Jesus had barely finished describing the humiliating and excruciating death he would die for them — betrayal and mockery and spitting and flogging and murder — and they’re already conspiring to grab some glory of their own. When he’s about to be brutally slaughtered in front of everyone for their sin, they’re scheming behind the scenes, looking for ways to use him to exalt themselves.

We healed people in your name. We hung with you when others rejected you. We handed out the bread and fish to the 5,000. Don’t we deserve a little more than everyone else? It’s ironic and foolish, but it’s also outrageous and tragic.

“Servants in this life will rule the next. Slaves in this life will be kings forever.”

And it’s the sinful disposition of many of us who love and follow Jesus. Somehow we think we’ve earned something from him for our commitment and sacrifice. We expect him to make life a little more comfortable or relationships a little easier or ministry a little more fruitful or affirmation a little more regular.

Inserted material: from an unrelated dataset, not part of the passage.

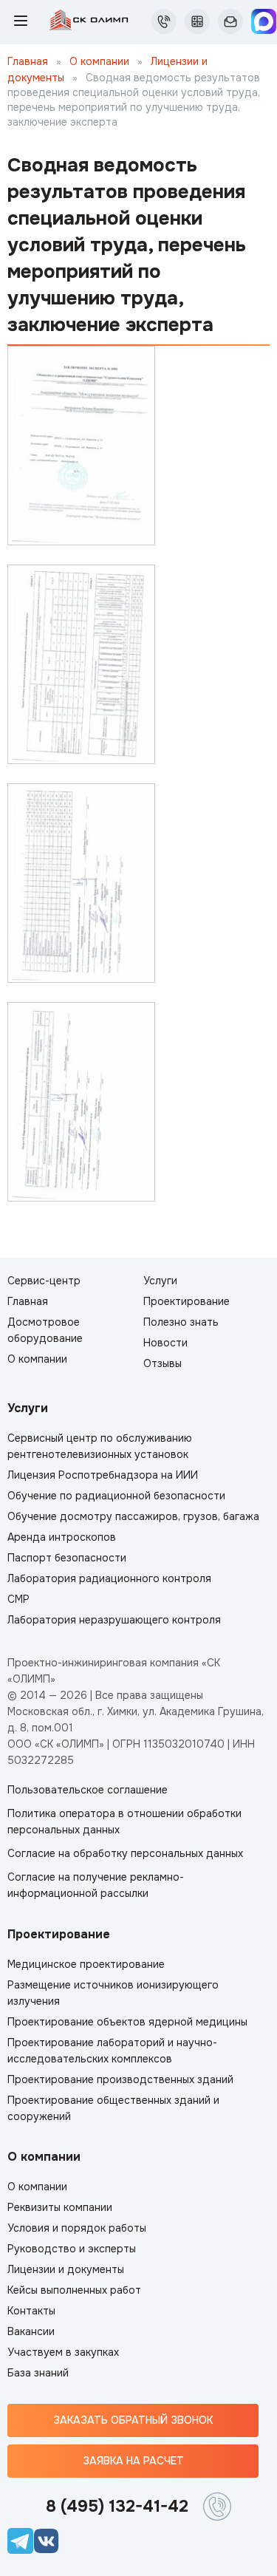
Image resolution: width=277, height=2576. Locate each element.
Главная (27, 61)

But Jesus confronts this ignorance with another primer on greatness. “Whoever would be great among you must be your servant, and whoever would be first among you must be slave of all” (Mark 10:43–44). Servants in this life will rule the next. Slaves in this life will be kings forever.

Greatness and the Grave

“. . . For even the Son of Man came not to be served but to serve, and to give his life as a ransom for many” (Mark 10:45).

When the greatest Greatness came into our world, he was born in a stable and laid in a feeding trough. He walked from town to town without a home, without a place to stay. He made some headlines with his message and miracles, but he made many more enemies. When the Son of God came, calling lowly fishermen to be his disciples, he kneeled and washed their filthy, undeserving feet. The King of kings — the greatest of all time — humbled himself to the point of death, even the most shameful, painful kind of death. True Greatness lost his life in love for us.

And true Greatness was revealed and glorified, not defeated at that grave.

Where We See Greatness

A third time (two chapters earlier), Jesus unfolded the gravity and beauty of his greatness, “The Son of Man must suffer many things and be rejected by the elders and the chief priests and the scribes and be killed, and after three days rise again” (Mark 8:31). And then Jesus called the disciples — and us all — to follow him, to follow that counter-cultural, humble, sacrificial, servant-hearted greatness. He said, “If anyone would come after me, let him deny himself and take up his cross and follow me. For whoever would save his life will lose it, but whoever loses his life for my sake and the gospel’s will save it” (Mark 8:34–35). The call to live and be great is a call to serve and even die.

“The call to live and be great is a call to serve and even die.”

True greatness isn’t the kind that appears in bold letters on your favorite website. No, it shows up in the details of other people’s lives. If you aspire to be great, give yourself to the small, mundane, easily over-looked needs around you. God died that you might live. And that life — your new, blood-bought, forgiven, grace-filled life — was meant to be great. It was meant to be laid down in love for others.